Records for the task:
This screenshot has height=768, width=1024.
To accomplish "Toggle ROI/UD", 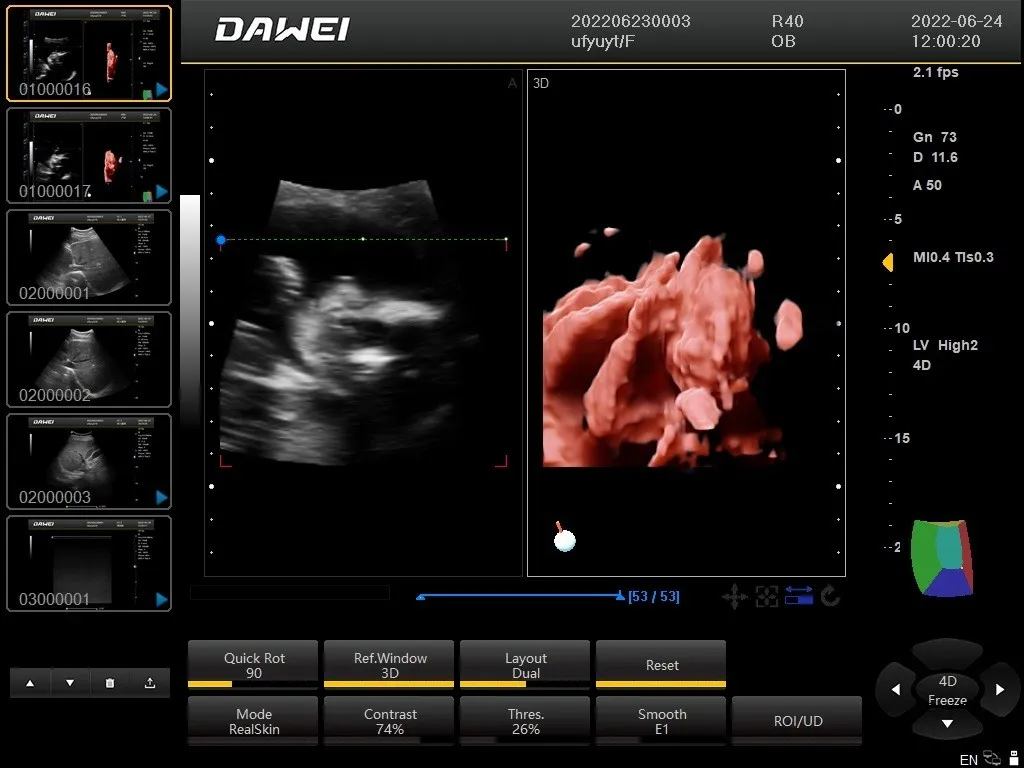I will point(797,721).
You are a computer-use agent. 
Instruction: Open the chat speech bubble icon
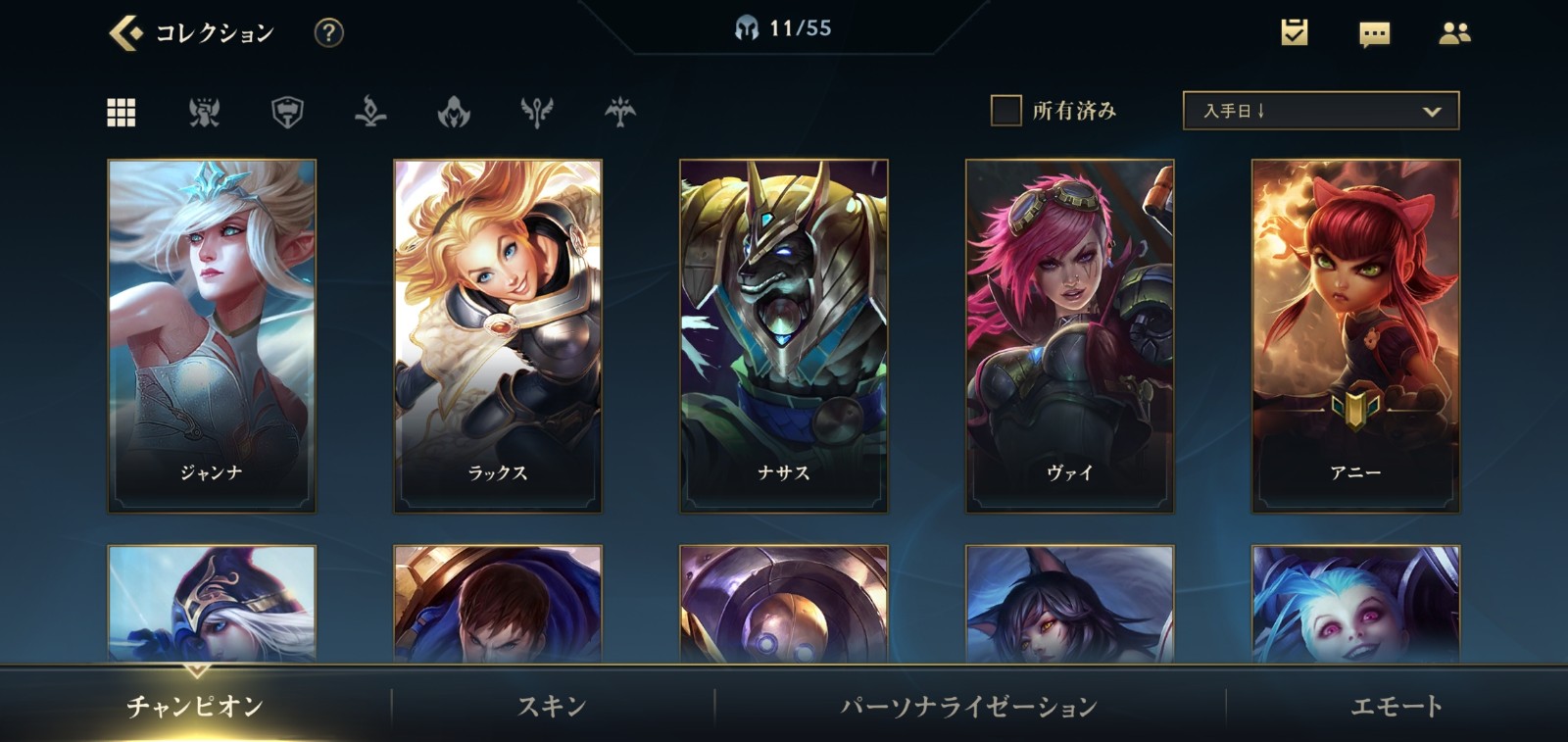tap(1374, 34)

What needs to be done: Reproduce every line from the one containing "You are a computer-use agent." down to the end of the lines above, requests included. Scale each coordinate in the answers by 1.55, rounding to the nearest whole number with halves rounded up, and omit the pictures.

Complete output:
You are a computer-use agent. 
Instruction: Open the chat speech bubble icon
tap(2130, 53)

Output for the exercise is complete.